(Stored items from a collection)
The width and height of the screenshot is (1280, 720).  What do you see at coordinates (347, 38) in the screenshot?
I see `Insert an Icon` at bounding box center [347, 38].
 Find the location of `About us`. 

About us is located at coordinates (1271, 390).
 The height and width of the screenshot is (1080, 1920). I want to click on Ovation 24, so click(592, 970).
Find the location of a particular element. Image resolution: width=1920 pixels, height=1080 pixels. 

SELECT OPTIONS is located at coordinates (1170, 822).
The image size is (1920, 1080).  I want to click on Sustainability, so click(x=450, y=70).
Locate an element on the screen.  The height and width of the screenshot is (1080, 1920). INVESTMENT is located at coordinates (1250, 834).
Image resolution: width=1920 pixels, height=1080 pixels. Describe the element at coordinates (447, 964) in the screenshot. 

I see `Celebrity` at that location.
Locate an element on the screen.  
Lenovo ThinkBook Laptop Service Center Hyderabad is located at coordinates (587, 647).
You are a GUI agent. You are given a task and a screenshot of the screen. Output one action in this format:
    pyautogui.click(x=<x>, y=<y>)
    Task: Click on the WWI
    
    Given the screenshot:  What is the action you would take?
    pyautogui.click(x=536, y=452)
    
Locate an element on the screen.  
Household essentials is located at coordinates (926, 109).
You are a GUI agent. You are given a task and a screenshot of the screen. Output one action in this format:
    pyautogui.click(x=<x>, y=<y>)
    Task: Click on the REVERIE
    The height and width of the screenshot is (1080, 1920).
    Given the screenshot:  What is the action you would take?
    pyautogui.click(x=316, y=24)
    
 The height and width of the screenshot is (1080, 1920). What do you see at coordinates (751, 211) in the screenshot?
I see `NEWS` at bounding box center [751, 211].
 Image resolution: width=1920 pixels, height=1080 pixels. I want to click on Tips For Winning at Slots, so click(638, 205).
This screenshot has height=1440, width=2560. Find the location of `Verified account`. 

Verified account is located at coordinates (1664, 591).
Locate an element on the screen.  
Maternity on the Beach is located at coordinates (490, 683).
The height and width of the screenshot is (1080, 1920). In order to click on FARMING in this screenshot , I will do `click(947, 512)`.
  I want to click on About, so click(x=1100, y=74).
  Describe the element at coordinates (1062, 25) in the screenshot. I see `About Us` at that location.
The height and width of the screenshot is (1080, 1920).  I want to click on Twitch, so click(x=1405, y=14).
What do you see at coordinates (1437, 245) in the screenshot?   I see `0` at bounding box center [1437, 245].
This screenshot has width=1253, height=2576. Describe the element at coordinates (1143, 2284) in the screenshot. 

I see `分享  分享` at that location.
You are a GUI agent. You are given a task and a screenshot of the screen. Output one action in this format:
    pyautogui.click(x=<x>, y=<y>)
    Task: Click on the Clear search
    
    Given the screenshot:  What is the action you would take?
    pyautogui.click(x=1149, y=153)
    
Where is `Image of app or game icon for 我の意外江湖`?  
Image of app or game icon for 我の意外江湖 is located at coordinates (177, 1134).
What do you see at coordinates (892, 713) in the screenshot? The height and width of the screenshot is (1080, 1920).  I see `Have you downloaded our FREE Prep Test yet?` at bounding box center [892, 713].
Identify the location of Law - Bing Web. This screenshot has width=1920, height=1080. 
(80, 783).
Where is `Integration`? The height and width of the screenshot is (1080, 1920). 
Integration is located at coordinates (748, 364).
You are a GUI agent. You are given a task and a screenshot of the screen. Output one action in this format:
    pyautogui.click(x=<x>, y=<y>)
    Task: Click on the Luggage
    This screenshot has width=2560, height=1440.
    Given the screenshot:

**WRITTEN TASK**
Could you edit the lines above so that every "Locate an element on the screen" reads "Find an element on the screen", with nothing else changed?

**FULL OUTPUT**
The width and height of the screenshot is (1280, 720).  What do you see at coordinates (347, 38) in the screenshot?
I see `Insert an Icon` at bounding box center [347, 38].
 Find the location of `About us`. 

About us is located at coordinates (1271, 390).
 The height and width of the screenshot is (1080, 1920). I want to click on Ovation 24, so click(592, 970).
Find the location of a particular element. Image resolution: width=1920 pixels, height=1080 pixels. 

SELECT OPTIONS is located at coordinates (1170, 822).
The image size is (1920, 1080).  I want to click on Sustainability, so click(x=450, y=70).
Find an element on the screen.  The height and width of the screenshot is (1080, 1920). INVESTMENT is located at coordinates (1250, 834).
Image resolution: width=1920 pixels, height=1080 pixels. Describe the element at coordinates (447, 964) in the screenshot. 

I see `Celebrity` at that location.
Find an element on the screen.  
Lenovo ThinkBook Laptop Service Center Hyderabad is located at coordinates (587, 647).
You are a GUI agent. You are given a task and a screenshot of the screen. Output one action in this format:
    pyautogui.click(x=<x>, y=<y>)
    Task: Click on the WWI
    
    Given the screenshot:  What is the action you would take?
    pyautogui.click(x=536, y=452)
    
Find an element on the screen.  
Household essentials is located at coordinates (926, 109).
You are a GUI agent. You are given a task and a screenshot of the screen. Output one action in this format:
    pyautogui.click(x=<x>, y=<y>)
    Task: Click on the REVERIE
    The height and width of the screenshot is (1080, 1920).
    Given the screenshot:  What is the action you would take?
    pyautogui.click(x=316, y=24)
    
 The height and width of the screenshot is (1080, 1920). What do you see at coordinates (751, 211) in the screenshot?
I see `NEWS` at bounding box center [751, 211].
 Image resolution: width=1920 pixels, height=1080 pixels. I want to click on Tips For Winning at Slots, so click(638, 205).
This screenshot has height=1440, width=2560. Find the location of `Verified account`. 

Verified account is located at coordinates (1664, 591).
Find an element on the screen.  
Maternity on the Beach is located at coordinates (490, 683).
The height and width of the screenshot is (1080, 1920). In order to click on FARMING in this screenshot , I will do `click(947, 512)`.
  I want to click on About, so click(x=1100, y=74).
  Describe the element at coordinates (1062, 25) in the screenshot. I see `About Us` at that location.
The height and width of the screenshot is (1080, 1920).  I want to click on Twitch, so click(x=1405, y=14).
What do you see at coordinates (1437, 245) in the screenshot?   I see `0` at bounding box center [1437, 245].
This screenshot has width=1253, height=2576. Describe the element at coordinates (1143, 2284) in the screenshot. 

I see `分享  分享` at that location.
You are a GUI agent. You are given a task and a screenshot of the screen. Output one action in this format:
    pyautogui.click(x=<x>, y=<y>)
    Task: Click on the Clear search
    
    Given the screenshot:  What is the action you would take?
    pyautogui.click(x=1149, y=153)
    
Where is `Image of app or game icon for 我の意外江湖`?  
Image of app or game icon for 我の意外江湖 is located at coordinates (177, 1134).
What do you see at coordinates (892, 713) in the screenshot? The height and width of the screenshot is (1080, 1920).  I see `Have you downloaded our FREE Prep Test yet?` at bounding box center [892, 713].
Identify the location of Law - Bing Web. This screenshot has width=1920, height=1080. 
(80, 783).
Where is `Integration`? The height and width of the screenshot is (1080, 1920). 
Integration is located at coordinates (748, 364).
You are a GUI agent. You are given a task and a screenshot of the screen. Output one action in this format:
    pyautogui.click(x=<x>, y=<y>)
    Task: Click on the Luggage
    This screenshot has width=2560, height=1440.
    Given the screenshot:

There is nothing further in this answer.